=== Document segment ===
# # # #

Pippa

Pippa
Pippa
Home » Pippa

Here’s a war movie that avoids many of the cliches Bollywood often leans on to the genre’s detriment. Raja Krishna Menon’s “Pippa” keeps its action believably grounded amid soldiers and revolutionaries who look and sound like real people.

It takes a little while for the film to find its footing, but once it does, it delivers a portrait of battlefield bravery that eschews hollow swagger. Yes, every fighting man here is a hero — they just happen not to be blind to their own personal struggles, doubts and misgivings as they plunge into battle.

Produced by Ronnie Screwvala’s RSVP and Siddharth Roy Kapur’s Roy Kapur Films, “Pippa” sets up a righteous cause and those fighting for it right at its center. The story it tells is more about tangible humanity than pulpy patriotism.

Not everything “Pippa” tries works, to be sure. But there is something in its consistently restrained approach to violence, courage and death that resonates. The battle scenes are pivotal points in the narrative, staged with all-out intensity — yet they’re hardly all there is to this film.

Set during the landmark Battle of Garibpur in November 1971 and headlined by Ishaan Khatter, the Amazon Prime Video offering never loses sight of the human cost of all that action. It concerns three siblings — two army boys with differing temperaments and their spirited sister, a Delhi University student activist who is recruited by India’s spy agency to intercept and decode secret wartime messages.

The film opens with a voiceover introduction from our protagonist: real-life war hero Captain Balram “Balli” Singh (Khatter). It provides some historical context for this 140-minute movie, if somewhat perfunctorily; but once those few early hiccups are out of the way, “Pippa” starts humming along nicely, zeroing in on a young soldier’s quest for redemption amid the heat, dust and wages of war.

# # # #

=== Data shown ===
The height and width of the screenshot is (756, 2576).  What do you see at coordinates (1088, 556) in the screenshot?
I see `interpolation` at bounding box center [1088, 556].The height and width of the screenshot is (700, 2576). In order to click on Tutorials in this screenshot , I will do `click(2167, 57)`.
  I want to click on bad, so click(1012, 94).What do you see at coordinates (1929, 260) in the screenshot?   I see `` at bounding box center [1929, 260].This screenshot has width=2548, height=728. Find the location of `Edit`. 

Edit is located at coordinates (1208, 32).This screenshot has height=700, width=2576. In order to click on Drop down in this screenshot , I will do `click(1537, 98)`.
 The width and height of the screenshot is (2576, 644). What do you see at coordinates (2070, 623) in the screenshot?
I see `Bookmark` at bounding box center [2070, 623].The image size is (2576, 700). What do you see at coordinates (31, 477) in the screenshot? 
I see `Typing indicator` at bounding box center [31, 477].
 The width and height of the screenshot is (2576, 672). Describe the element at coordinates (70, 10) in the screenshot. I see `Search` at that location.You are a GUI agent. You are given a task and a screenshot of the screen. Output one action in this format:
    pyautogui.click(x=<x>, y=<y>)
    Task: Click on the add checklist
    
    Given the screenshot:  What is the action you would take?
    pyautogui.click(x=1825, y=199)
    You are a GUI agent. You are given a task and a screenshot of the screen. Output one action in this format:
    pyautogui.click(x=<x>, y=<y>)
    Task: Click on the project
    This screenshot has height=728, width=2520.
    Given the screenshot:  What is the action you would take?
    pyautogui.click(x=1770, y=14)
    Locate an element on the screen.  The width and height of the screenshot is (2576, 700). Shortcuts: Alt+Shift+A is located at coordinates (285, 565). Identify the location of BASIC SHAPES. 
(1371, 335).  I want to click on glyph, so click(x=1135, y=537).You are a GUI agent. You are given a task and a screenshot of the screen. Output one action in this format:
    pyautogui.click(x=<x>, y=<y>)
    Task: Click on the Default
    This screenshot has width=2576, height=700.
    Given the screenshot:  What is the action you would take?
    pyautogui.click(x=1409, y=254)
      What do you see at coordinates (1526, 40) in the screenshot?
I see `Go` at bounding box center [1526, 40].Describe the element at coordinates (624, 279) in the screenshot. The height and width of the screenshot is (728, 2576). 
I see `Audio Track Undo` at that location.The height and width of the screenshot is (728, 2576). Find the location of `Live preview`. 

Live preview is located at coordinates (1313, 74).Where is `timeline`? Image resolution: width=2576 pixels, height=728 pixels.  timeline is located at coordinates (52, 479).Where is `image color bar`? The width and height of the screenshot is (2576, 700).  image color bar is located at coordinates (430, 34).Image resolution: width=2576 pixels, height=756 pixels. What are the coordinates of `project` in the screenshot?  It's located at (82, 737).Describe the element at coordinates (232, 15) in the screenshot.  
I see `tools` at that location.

# # # #

=== The task ===
Copy out the full text of the "Pippa" film review word for word.

=== Output for this exercise ===
Pippa

Pippa
Pippa
Home » Pippa

Here’s a war movie that avoids many of the cliches Bollywood often leans on to the genre’s detriment. Raja Krishna Menon’s “Pippa” keeps its action believably grounded amid soldiers and revolutionaries who look and sound like real people.

It takes a little while for the film to find its footing, but once it does, it delivers a portrait of battlefield bravery that eschews hollow swagger. Yes, every fighting man here is a hero — they just happen not to be blind to their own personal struggles, doubts and misgivings as they plunge into battle.

Produced by Ronnie Screwvala’s RSVP and Siddharth Roy Kapur’s Roy Kapur Films, “Pippa” sets up a righteous cause and those fighting for it right at its center. The story it tells is more about tangible humanity than pulpy patriotism.

Not everything “Pippa” tries works, to be sure. But there is something in its consistently restrained approach to violence, courage and death that resonates. The battle scenes are pivotal points in the narrative, staged with all-out intensity — yet they’re hardly all there is to this film.

Set during the landmark Battle of Garibpur in November 1971 and headlined by Ishaan Khatter, the Amazon Prime Video offering never loses sight of the human cost of all that action. It concerns three siblings — two army boys with differing temperaments and their spirited sister, a Delhi University student activist who is recruited by India’s spy agency to intercept and decode secret wartime messages.

The film opens with a voiceover introduction from our protagonist: real-life war hero Captain Balram “Balli” Singh (Khatter). It provides some historical context for this 140-minute movie, if somewhat perfunctorily; but once those few early hiccups are out of the way, “Pippa” starts humming along nicely, zeroing in on a young soldier’s quest for redemption amid the heat, dust and wages of war.